The C4DT Factory works using software produced by the EPFL IC labs. Our focus is on software that increases digital trust in the era of the internet. One area where we see a lack of trust is account management, which includes the following elements:
- self-sovereign management of the account
- using the account to login to remote services
- storing account information, including sensitive data
- managing consent to access personal data
The current solutions from Google or Facebook mean that a user gives all her login information to these big companies. The user can only partially control how these companies are using her data. This is why we created a decentralized account manager using OmniLedger.
Self-Sovereignty
With a centralized service, a user can only follow what the service allows her to do. Thanks to the GDPR, it has become easier to remove an account from a service. But sometimes even removing her account is very difficult. Self-soverignty means that the user can decide himself where her account is to be used. It also means she can remove access to her account by services she doesn’t trust anymore.
Self-soverignty is implemented in OmniLedger using DARCs. A DARC defines delegation of trust by the user. This enables the user to be self-soverign with regard to:
- recovering accounts by a group chosen by the user itself
- delegating access to a service to a group that is handled independently of the service itself
- making groups of groups and add/remove groups as needed
SSO Login
Instead of using the SSO solution from Google or Facebook, an administrator can setup his service to accept CAS logins handled by OmniLedger.

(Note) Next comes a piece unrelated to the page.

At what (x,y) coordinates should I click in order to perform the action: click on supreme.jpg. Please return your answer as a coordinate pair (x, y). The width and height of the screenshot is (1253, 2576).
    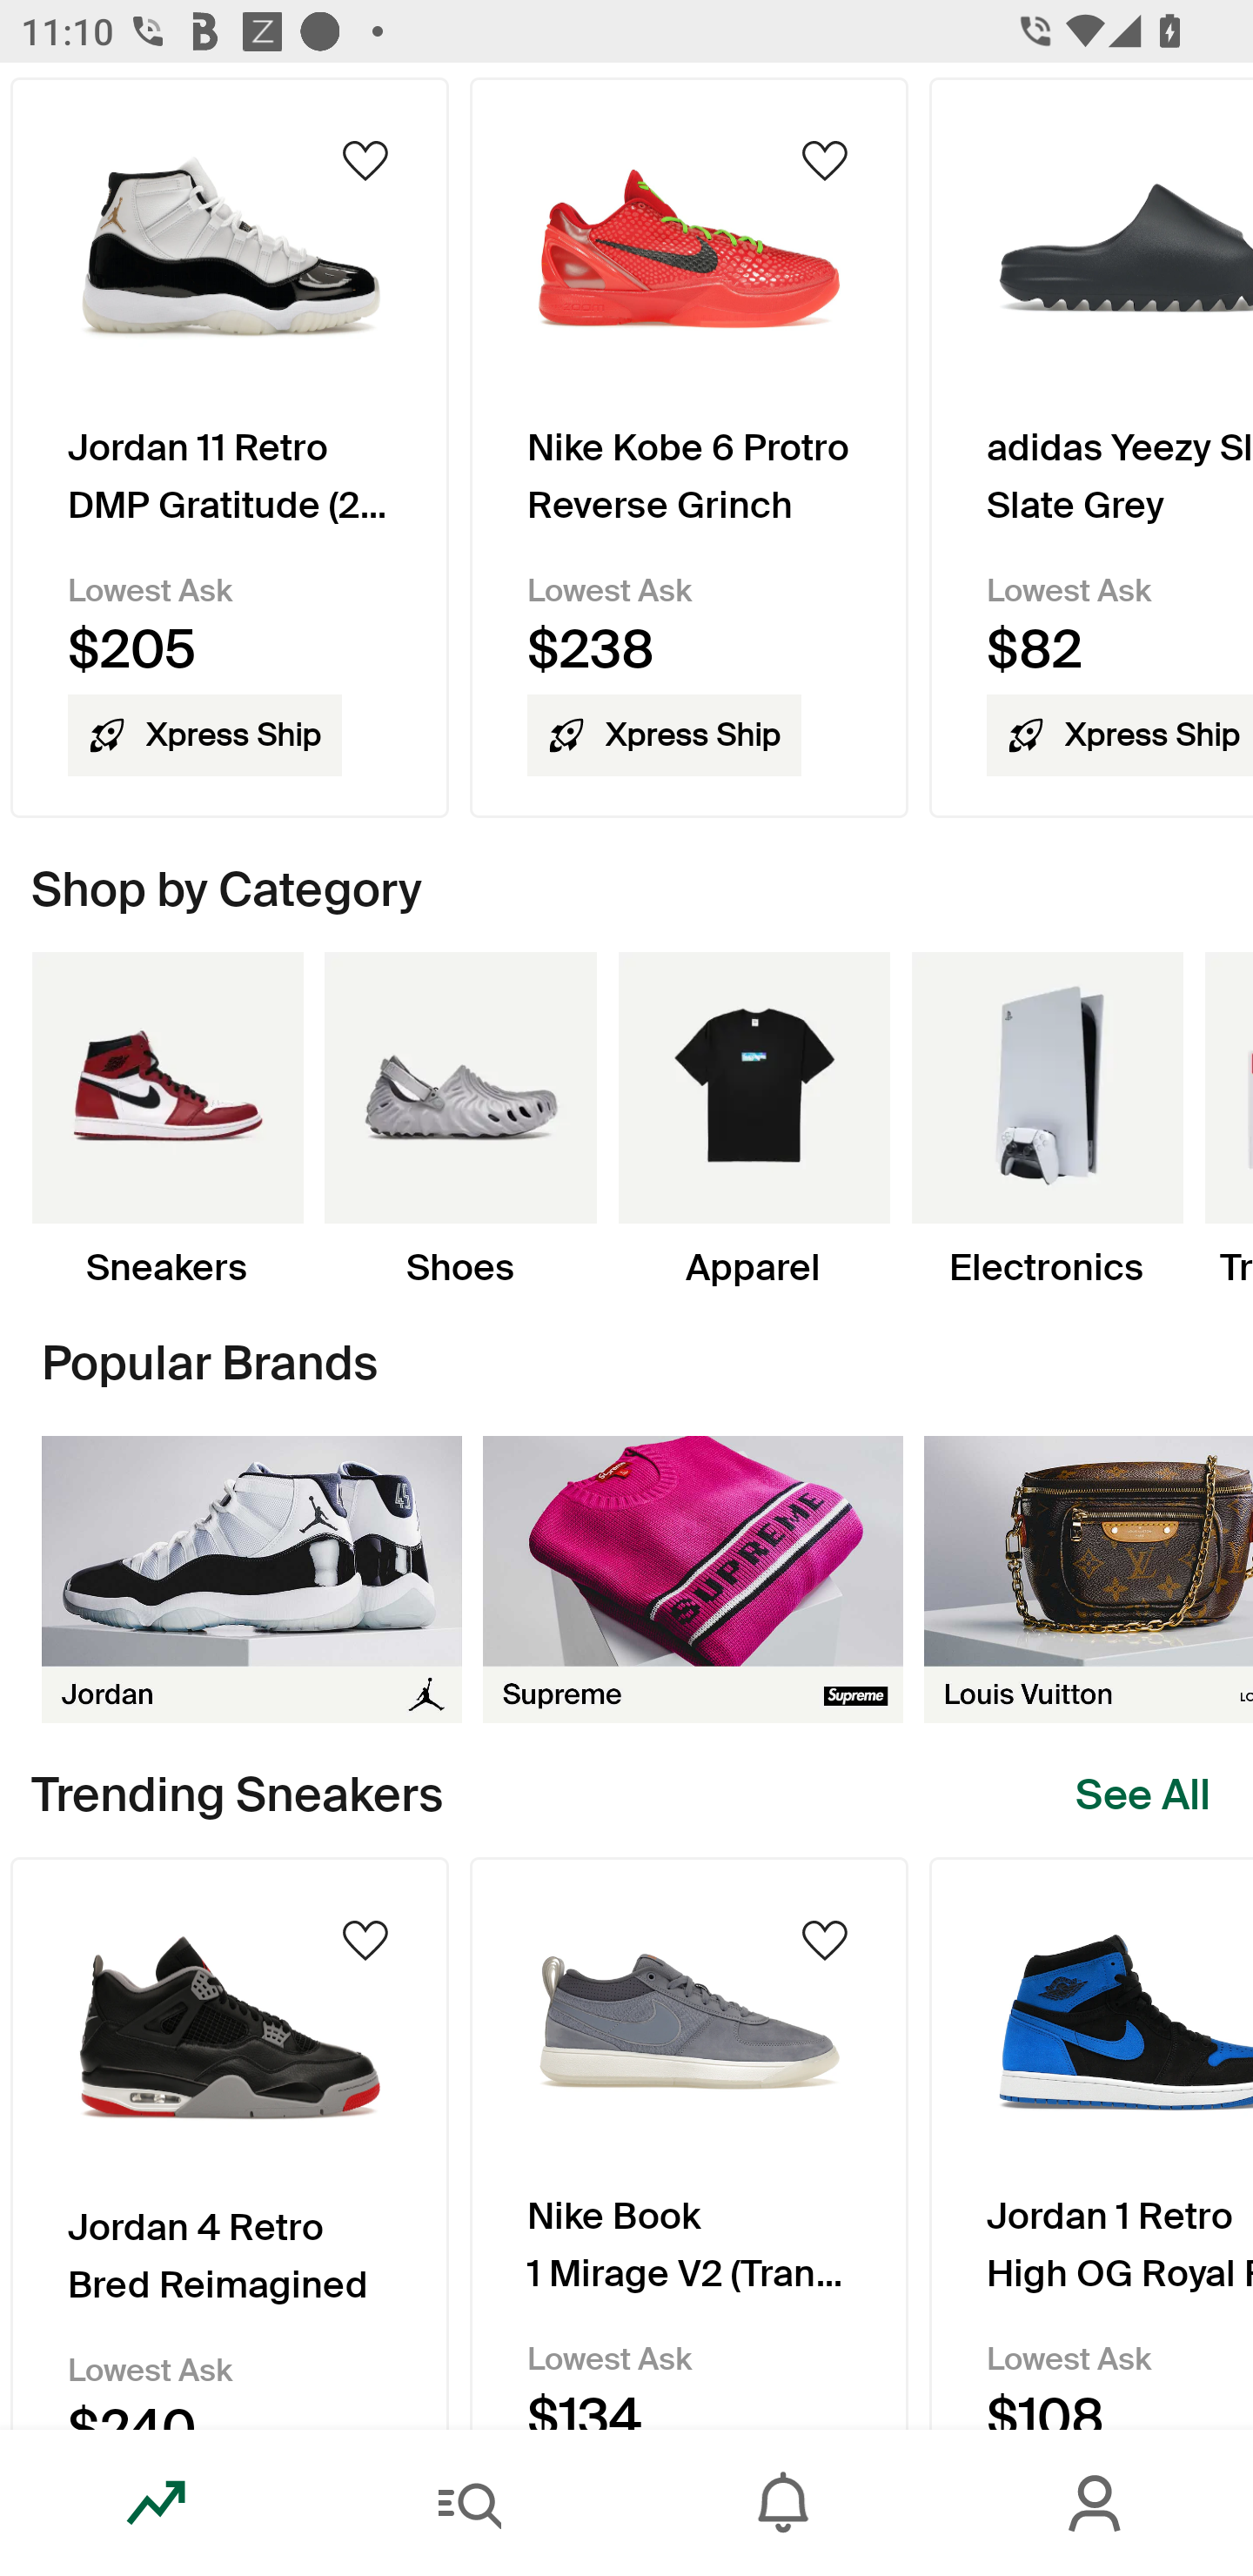
    Looking at the image, I should click on (693, 1579).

The administrator can then define himself who should have access to the service. Using DARCs, he can give access to groups of users. A user group doesn’t need to be administered by the service administrator, but can be handled by another entity. This frees up the administrator. Should the entity behave maliciously, the administrator can always recover the group belonging to that entity.
Storing Account Information
Because the blockchain stores the data of the user, the data needs to be encrypted. Accessing encrypted data is handled by Calypso, as described in the OmniLedger article. This allows to store some information directly on the blockchain, like the full name, phone-number, email, without having this information accessible by everybody.